** Provided data **

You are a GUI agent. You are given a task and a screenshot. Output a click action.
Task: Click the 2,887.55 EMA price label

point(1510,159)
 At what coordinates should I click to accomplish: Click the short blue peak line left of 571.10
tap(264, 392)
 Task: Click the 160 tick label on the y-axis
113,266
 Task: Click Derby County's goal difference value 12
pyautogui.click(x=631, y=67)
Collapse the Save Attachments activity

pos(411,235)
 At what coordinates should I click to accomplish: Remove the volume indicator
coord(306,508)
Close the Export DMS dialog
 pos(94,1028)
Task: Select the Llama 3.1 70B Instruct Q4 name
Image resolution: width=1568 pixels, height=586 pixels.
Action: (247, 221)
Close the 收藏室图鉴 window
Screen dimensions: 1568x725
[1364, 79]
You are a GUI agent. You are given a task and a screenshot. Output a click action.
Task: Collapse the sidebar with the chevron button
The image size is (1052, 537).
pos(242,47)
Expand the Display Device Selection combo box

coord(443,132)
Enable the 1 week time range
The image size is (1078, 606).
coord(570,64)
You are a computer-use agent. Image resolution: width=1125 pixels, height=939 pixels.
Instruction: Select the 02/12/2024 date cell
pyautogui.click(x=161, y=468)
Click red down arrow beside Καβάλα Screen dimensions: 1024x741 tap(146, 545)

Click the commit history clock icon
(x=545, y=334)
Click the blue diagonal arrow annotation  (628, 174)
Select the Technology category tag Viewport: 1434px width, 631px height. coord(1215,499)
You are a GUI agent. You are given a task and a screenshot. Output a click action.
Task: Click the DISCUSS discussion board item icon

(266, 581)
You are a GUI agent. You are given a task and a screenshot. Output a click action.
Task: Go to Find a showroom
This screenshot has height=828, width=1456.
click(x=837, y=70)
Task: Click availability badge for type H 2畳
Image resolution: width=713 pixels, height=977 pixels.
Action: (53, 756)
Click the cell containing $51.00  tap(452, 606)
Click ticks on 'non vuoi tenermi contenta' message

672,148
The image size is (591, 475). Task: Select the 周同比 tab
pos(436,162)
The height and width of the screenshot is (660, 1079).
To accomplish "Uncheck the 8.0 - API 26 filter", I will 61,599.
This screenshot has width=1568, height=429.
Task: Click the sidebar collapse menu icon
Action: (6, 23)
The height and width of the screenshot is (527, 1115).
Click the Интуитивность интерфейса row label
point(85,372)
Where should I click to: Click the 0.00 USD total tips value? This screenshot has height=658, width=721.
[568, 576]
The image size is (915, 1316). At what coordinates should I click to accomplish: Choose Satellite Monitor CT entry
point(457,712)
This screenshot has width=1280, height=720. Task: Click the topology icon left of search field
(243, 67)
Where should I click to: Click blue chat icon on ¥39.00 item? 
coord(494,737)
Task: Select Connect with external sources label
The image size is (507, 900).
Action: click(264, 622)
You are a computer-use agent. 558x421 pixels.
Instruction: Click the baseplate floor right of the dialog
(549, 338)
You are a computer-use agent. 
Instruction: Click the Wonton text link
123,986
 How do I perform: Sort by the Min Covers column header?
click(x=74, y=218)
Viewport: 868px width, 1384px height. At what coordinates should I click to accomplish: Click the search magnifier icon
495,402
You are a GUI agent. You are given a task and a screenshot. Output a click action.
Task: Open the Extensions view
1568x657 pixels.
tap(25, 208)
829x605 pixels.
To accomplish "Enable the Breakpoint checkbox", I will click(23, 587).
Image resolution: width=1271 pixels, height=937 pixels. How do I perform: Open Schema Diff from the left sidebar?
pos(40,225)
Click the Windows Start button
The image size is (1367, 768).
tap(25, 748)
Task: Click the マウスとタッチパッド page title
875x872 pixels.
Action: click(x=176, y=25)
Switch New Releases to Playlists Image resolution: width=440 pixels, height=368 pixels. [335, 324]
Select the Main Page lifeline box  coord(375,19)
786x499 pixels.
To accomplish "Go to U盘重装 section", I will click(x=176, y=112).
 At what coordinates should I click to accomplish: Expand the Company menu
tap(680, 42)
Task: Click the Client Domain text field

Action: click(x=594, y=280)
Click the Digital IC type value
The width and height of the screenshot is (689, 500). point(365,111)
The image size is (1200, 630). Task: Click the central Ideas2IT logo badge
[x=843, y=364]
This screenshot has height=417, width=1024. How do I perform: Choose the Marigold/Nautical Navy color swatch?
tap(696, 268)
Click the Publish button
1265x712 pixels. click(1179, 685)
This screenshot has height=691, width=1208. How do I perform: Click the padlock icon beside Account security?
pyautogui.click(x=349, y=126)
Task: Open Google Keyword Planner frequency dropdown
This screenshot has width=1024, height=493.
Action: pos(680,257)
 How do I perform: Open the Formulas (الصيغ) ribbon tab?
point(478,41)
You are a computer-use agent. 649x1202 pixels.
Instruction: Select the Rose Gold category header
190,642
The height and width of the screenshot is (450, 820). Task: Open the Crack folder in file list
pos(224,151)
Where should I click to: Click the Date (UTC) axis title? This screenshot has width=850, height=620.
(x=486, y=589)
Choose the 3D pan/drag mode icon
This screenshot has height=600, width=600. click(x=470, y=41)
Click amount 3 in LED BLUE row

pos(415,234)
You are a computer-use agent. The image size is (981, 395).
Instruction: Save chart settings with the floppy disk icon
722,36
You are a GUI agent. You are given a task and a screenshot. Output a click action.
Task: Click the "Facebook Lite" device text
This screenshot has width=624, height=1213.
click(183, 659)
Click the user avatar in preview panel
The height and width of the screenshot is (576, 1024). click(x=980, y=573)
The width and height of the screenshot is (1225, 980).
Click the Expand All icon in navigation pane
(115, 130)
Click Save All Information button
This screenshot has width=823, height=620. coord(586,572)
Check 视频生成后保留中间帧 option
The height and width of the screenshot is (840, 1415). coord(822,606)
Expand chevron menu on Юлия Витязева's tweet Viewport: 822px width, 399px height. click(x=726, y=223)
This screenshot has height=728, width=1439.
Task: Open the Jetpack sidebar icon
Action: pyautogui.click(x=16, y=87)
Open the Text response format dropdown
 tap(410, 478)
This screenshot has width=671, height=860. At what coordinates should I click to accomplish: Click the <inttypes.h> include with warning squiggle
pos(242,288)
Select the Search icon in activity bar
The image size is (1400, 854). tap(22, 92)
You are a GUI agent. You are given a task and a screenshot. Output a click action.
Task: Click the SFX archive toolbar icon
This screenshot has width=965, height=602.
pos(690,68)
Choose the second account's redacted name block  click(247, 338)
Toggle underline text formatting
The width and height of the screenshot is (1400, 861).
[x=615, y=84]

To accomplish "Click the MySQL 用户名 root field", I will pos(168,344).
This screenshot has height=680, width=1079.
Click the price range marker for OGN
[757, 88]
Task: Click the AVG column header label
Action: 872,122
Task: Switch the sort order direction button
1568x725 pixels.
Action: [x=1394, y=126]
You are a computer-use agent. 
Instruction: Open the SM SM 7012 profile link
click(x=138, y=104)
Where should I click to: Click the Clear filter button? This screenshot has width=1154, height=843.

** What is being asked **
Make an exact copy of all the entries above.

** Your response **
You are a GUI agent. You are given a task and a screenshot. Output a click action.
Task: Click the 2,887.55 EMA price label

point(1510,159)
 At what coordinates should I click to accomplish: Click the short blue peak line left of 571.10
tap(264, 392)
 Task: Click the 160 tick label on the y-axis
113,266
 Task: Click Derby County's goal difference value 12
pyautogui.click(x=631, y=67)
Collapse the Save Attachments activity

pos(411,235)
 At what coordinates should I click to accomplish: Remove the volume indicator
coord(306,508)
Close the Export DMS dialog
 pos(94,1028)
Task: Select the Llama 3.1 70B Instruct Q4 name
Image resolution: width=1568 pixels, height=586 pixels.
Action: (247, 221)
Close the 收藏室图鉴 window
Screen dimensions: 1568x725
[1364, 79]
You are a GUI agent. You are given a task and a screenshot. Output a click action.
Task: Collapse the sidebar with the chevron button
The image size is (1052, 537).
pos(242,47)
Expand the Display Device Selection combo box

coord(443,132)
Enable the 1 week time range
The image size is (1078, 606).
coord(570,64)
You are a computer-use agent. Image resolution: width=1125 pixels, height=939 pixels.
Instruction: Select the 02/12/2024 date cell
pyautogui.click(x=161, y=468)
Click red down arrow beside Καβάλα Screen dimensions: 1024x741 tap(146, 545)

Click the commit history clock icon
(x=545, y=334)
Click the blue diagonal arrow annotation  (628, 174)
Select the Technology category tag Viewport: 1434px width, 631px height. coord(1215,499)
You are a GUI agent. You are given a task and a screenshot. Output a click action.
Task: Click the DISCUSS discussion board item icon

(266, 581)
You are a GUI agent. You are given a task and a screenshot. Output a click action.
Task: Go to Find a showroom
This screenshot has height=828, width=1456.
click(x=837, y=70)
Task: Click availability badge for type H 2畳
Image resolution: width=713 pixels, height=977 pixels.
Action: (53, 756)
Click the cell containing $51.00  tap(452, 606)
Click ticks on 'non vuoi tenermi contenta' message

672,148
The image size is (591, 475). Task: Select the 周同比 tab
pos(436,162)
The height and width of the screenshot is (660, 1079).
To accomplish "Uncheck the 8.0 - API 26 filter", I will 61,599.
This screenshot has width=1568, height=429.
Task: Click the sidebar collapse menu icon
Action: (6, 23)
The height and width of the screenshot is (527, 1115).
Click the Интуитивность интерфейса row label
point(85,372)
Where should I click to: Click the 0.00 USD total tips value? This screenshot has height=658, width=721.
[568, 576]
The image size is (915, 1316). At what coordinates should I click to accomplish: Choose Satellite Monitor CT entry
point(457,712)
This screenshot has width=1280, height=720. Task: Click the topology icon left of search field
(243, 67)
Where should I click to: Click blue chat icon on ¥39.00 item? 
coord(494,737)
Task: Select Connect with external sources label
The image size is (507, 900).
Action: click(264, 622)
You are a computer-use agent. 558x421 pixels.
Instruction: Click the baseplate floor right of the dialog
(549, 338)
You are a computer-use agent. 
Instruction: Click the Wonton text link
123,986
 How do I perform: Sort by the Min Covers column header?
click(x=74, y=218)
Viewport: 868px width, 1384px height. At what coordinates should I click to accomplish: Click the search magnifier icon
495,402
You are a GUI agent. You are given a task and a screenshot. Output a click action.
Task: Open the Extensions view
1568x657 pixels.
tap(25, 208)
829x605 pixels.
To accomplish "Enable the Breakpoint checkbox", I will click(23, 587).
Image resolution: width=1271 pixels, height=937 pixels. How do I perform: Open Schema Diff from the left sidebar?
pos(40,225)
Click the Windows Start button
The image size is (1367, 768).
tap(25, 748)
Task: Click the マウスとタッチパッド page title
875x872 pixels.
Action: click(x=176, y=25)
Switch New Releases to Playlists Image resolution: width=440 pixels, height=368 pixels. [335, 324]
Select the Main Page lifeline box  coord(375,19)
786x499 pixels.
To accomplish "Go to U盘重装 section", I will click(x=176, y=112).
 At what coordinates should I click to accomplish: Expand the Company menu
tap(680, 42)
Task: Click the Client Domain text field

Action: click(x=594, y=280)
Click the Digital IC type value
The width and height of the screenshot is (689, 500). point(365,111)
The image size is (1200, 630). Task: Click the central Ideas2IT logo badge
[x=843, y=364]
This screenshot has height=417, width=1024. How do I perform: Choose the Marigold/Nautical Navy color swatch?
tap(696, 268)
Click the Publish button
1265x712 pixels. click(1179, 685)
This screenshot has height=691, width=1208. How do I perform: Click the padlock icon beside Account security?
pyautogui.click(x=349, y=126)
Task: Open Google Keyword Planner frequency dropdown
This screenshot has width=1024, height=493.
Action: pos(680,257)
 How do I perform: Open the Formulas (الصيغ) ribbon tab?
point(478,41)
You are a computer-use agent. 649x1202 pixels.
Instruction: Select the Rose Gold category header
190,642
The height and width of the screenshot is (450, 820). Task: Open the Crack folder in file list
pos(224,151)
Where should I click to: Click the Date (UTC) axis title? This screenshot has width=850, height=620.
(x=486, y=589)
Choose the 3D pan/drag mode icon
This screenshot has height=600, width=600. click(x=470, y=41)
Click amount 3 in LED BLUE row

pos(415,234)
You are a computer-use agent. The image size is (981, 395).
Instruction: Save chart settings with the floppy disk icon
722,36
You are a GUI agent. You are given a task and a screenshot. Output a click action.
Task: Click the "Facebook Lite" device text
This screenshot has width=624, height=1213.
click(183, 659)
Click the user avatar in preview panel
The height and width of the screenshot is (576, 1024). click(x=980, y=573)
The width and height of the screenshot is (1225, 980).
Click the Expand All icon in navigation pane
(115, 130)
Click Save All Information button
This screenshot has width=823, height=620. coord(586,572)
Check 视频生成后保留中间帧 option
The height and width of the screenshot is (840, 1415). coord(822,606)
Expand chevron menu on Юлия Витязева's tweet Viewport: 822px width, 399px height. click(x=726, y=223)
This screenshot has height=728, width=1439.
Task: Open the Jetpack sidebar icon
Action: pyautogui.click(x=16, y=87)
Open the Text response format dropdown
 tap(410, 478)
This screenshot has width=671, height=860. At what coordinates should I click to accomplish: Click the <inttypes.h> include with warning squiggle
pos(242,288)
Select the Search icon in activity bar
The image size is (1400, 854). tap(22, 92)
You are a GUI agent. You are given a task and a screenshot. Output a click action.
Task: Click the SFX archive toolbar icon
This screenshot has width=965, height=602.
pos(690,68)
Choose the second account's redacted name block  click(247, 338)
Toggle underline text formatting
The width and height of the screenshot is (1400, 861).
[x=615, y=84]

To accomplish "Click the MySQL 用户名 root field", I will pos(168,344).
This screenshot has height=680, width=1079.
Click the price range marker for OGN
[757, 88]
Task: Click the AVG column header label
Action: 872,122
Task: Switch the sort order direction button
1568x725 pixels.
Action: [x=1394, y=126]
You are a computer-use agent. 
Instruction: Open the SM SM 7012 profile link
click(x=138, y=104)
Where should I click to: Click the Clear filter button? This screenshot has width=1154, height=843.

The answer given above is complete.